The late Canon Lyttelton, of Gloucester, when rector of Hagley, was fond of scientific teaching, and formed a class in his school for physiology. After a few lectures he received a letter from the mother of one of his pupils, saying, "Reverend sir, Please not to teach our Susan anything more about her inside; it makes her so proud."
In a paper on practical subjects one of the questions asked what rules for almsgiving could be recommended. One of the candidates advised a plan he had seen of having about six boxes in the house, and sending them round at meals for various charities according to the viands on the table. Thus, when the fish was served the box for the Deep Sea Fisheries would be sent round, and when pineapples were being eaten that for the S.P.G.
In answer to the question, "What is a churchwarden?" one of the Battersea College students wrote, "A churchwarden is a godly layman, who appropriates the money of the offertory, and acts as a check upon the extravagance of the parochial clergy."
A friend of mine, when taking missions in Australia, met a clergyman in Victoria who had an old Sunday-school teacher, a man who had taught for thirty years, and who asked him one day whether infant baptism was not invented by Philo at the Council of Trent.
The Warden of University College, Durham, asks the young men of the College to breakfast occasionally. One day, when a few of them were at his table, the following conversation took place: Warden to student, "Have you ever read the Apocrypha?" Student to Warden, "Not all, sir." Warden, "How much have you read?" Student, "Oh, not much, sir." Warden, "Have you read the Maccabees?" Student, "No, sir." Warden, "Or Esdras?" Student, "No, sir." Warden, "Or Wisdom?" Student, "No, sir." Warden, "Well, have you read Bell and the Dragon?" Student, "Oh yes, sir, I've read part of that." Warden, "How much?" Student, "Three chapters, I think." Warden, "Then you've read more than any of us, for there is only one chapter." Poor student!
In one of the examination papers I set as examining chaplain to Bishop Selwyn of Lichfield, it being Michaelmas, I asked the candidates to give an outline of a sermon upon the text, "Are they not all ministering spirits?" One man wrote as follows: "I should consider this a good text for a sermon for the Additional Curates' Society or the Church Pastoral Aid.
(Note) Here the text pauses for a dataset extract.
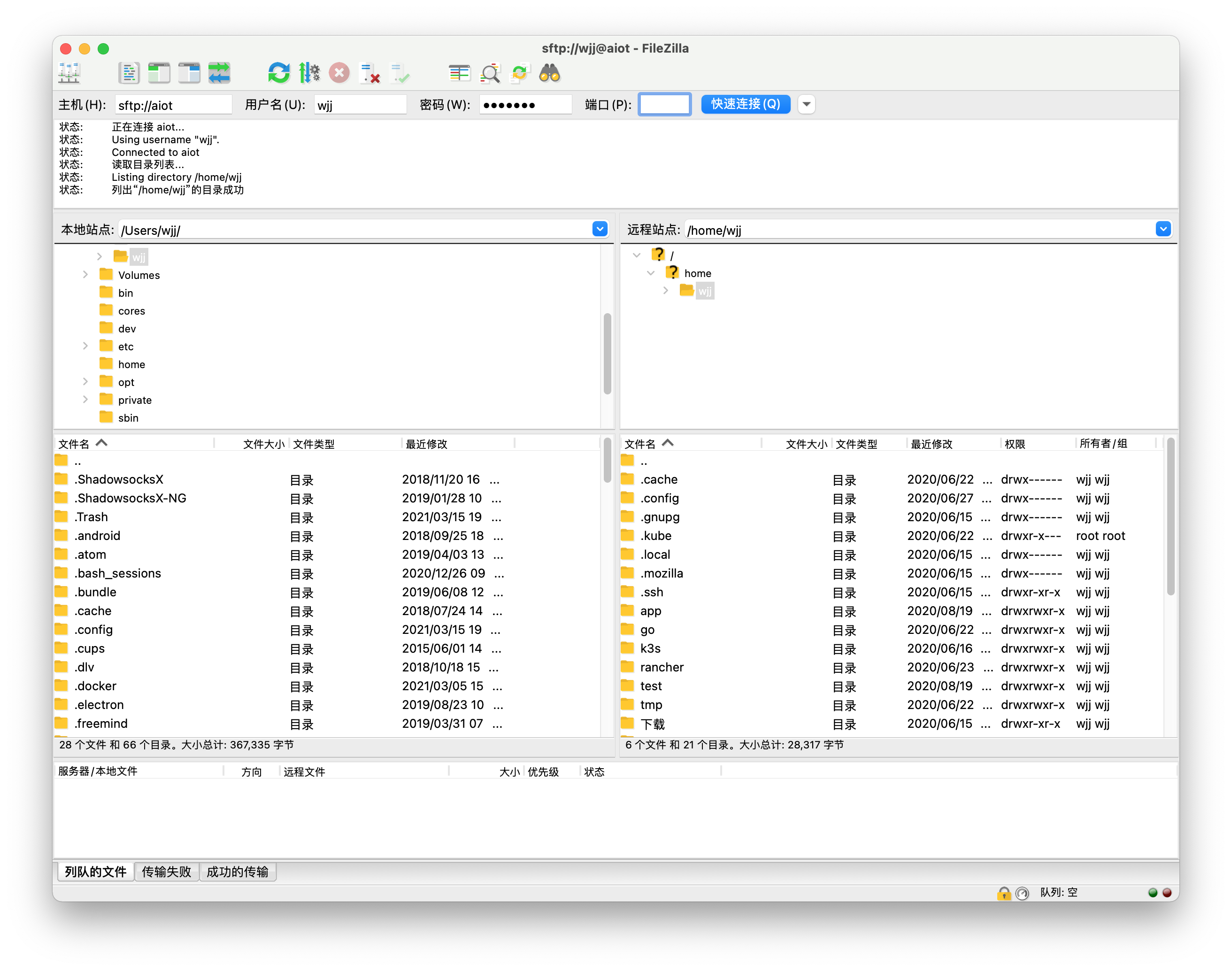Switch to the 传输失败 tab
This screenshot has height=971, width=1232.
(166, 871)
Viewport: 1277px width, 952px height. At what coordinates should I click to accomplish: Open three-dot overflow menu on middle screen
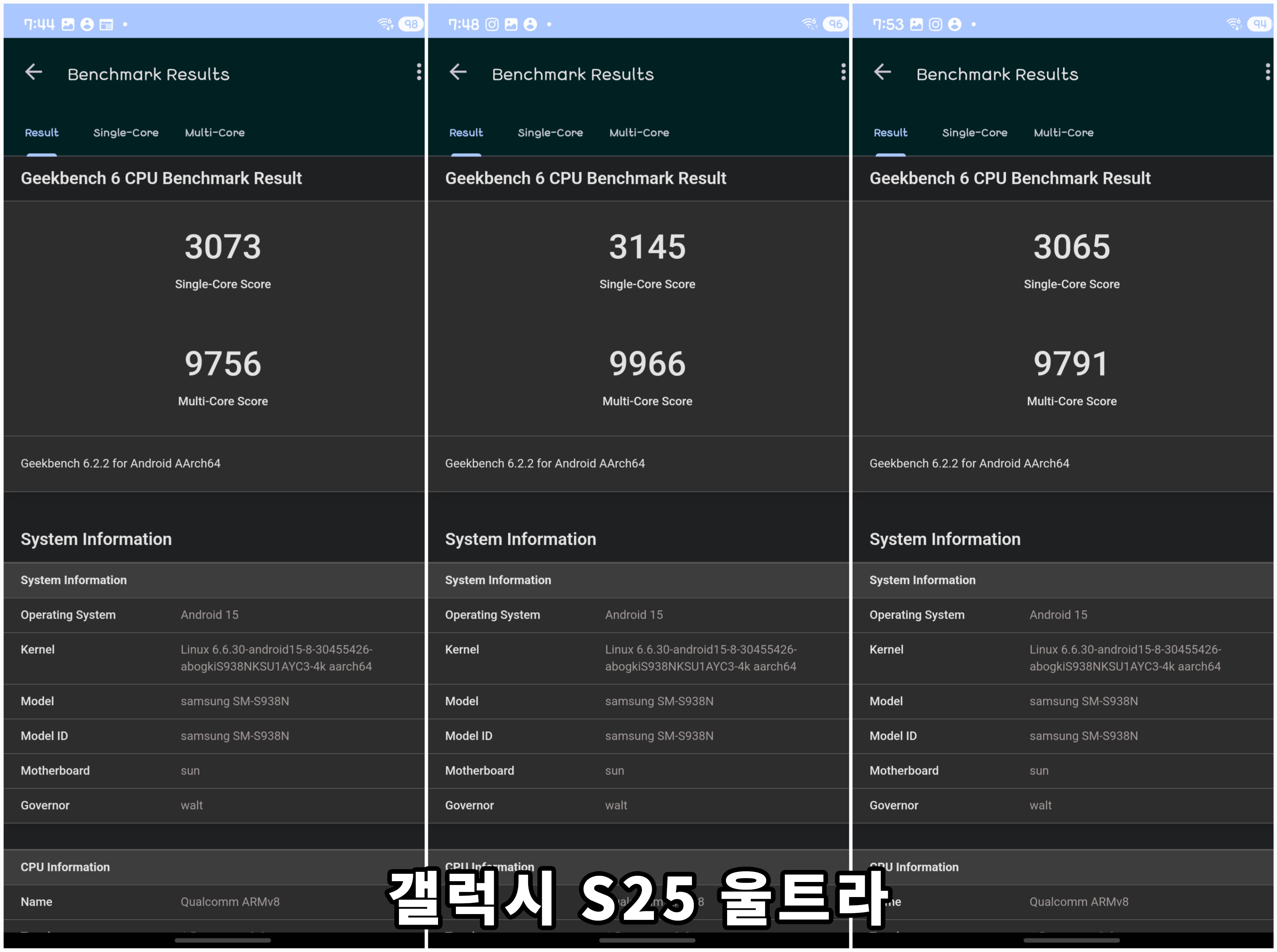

I should begin by describing in what our ministrations consist, and should speak of the privilege of being called to minister to others. I should then go on to speak of the heirs of salvation to whom we minister, and I should conclude with an earnest appeal to the congregation to provide funds for the sending forth of more such ministering spirits."
A candidate for ordination was asked what he knew of St. Bartholomew, and wrote, "He was almost, if not quite, identical with Nathanael."
Bishop Bickersteth of Ripon had occasion to reject a conceited young deacon who was a candidate for priest's orders, and when the bishop told him of his failure, he said, "I suppose, my Lord, you know that Ambrose was made a bishop, though only a deacon." "Yes," the bishop replied, "and I quite think that if ever you are made a bishop it will be direct from the diaconate."
Archdeacon Bather, who was a great educationist, went into his parish school one day where there was an old and not highly educated master, who was giving an oral lesson on the English language, in which, he said to his class, there are many words pronounced the same, but spelt quite different. "Now," he said, "there's the word 'har.' There's the har you breathe, and the har of your head, and the har that runs in the fields, and the har to an estate, all spelt quite different, but all pronounced the same."
The Bishop of Brisbane, when he was in England before his consecration, was examining in one of the Oxford Local examinations. He set the candidates to write out the Fourth Commandment. One wrote, "Six days shall thy neighbour do all that thou hast to do, and the seventh day thou shalt do no manner of work."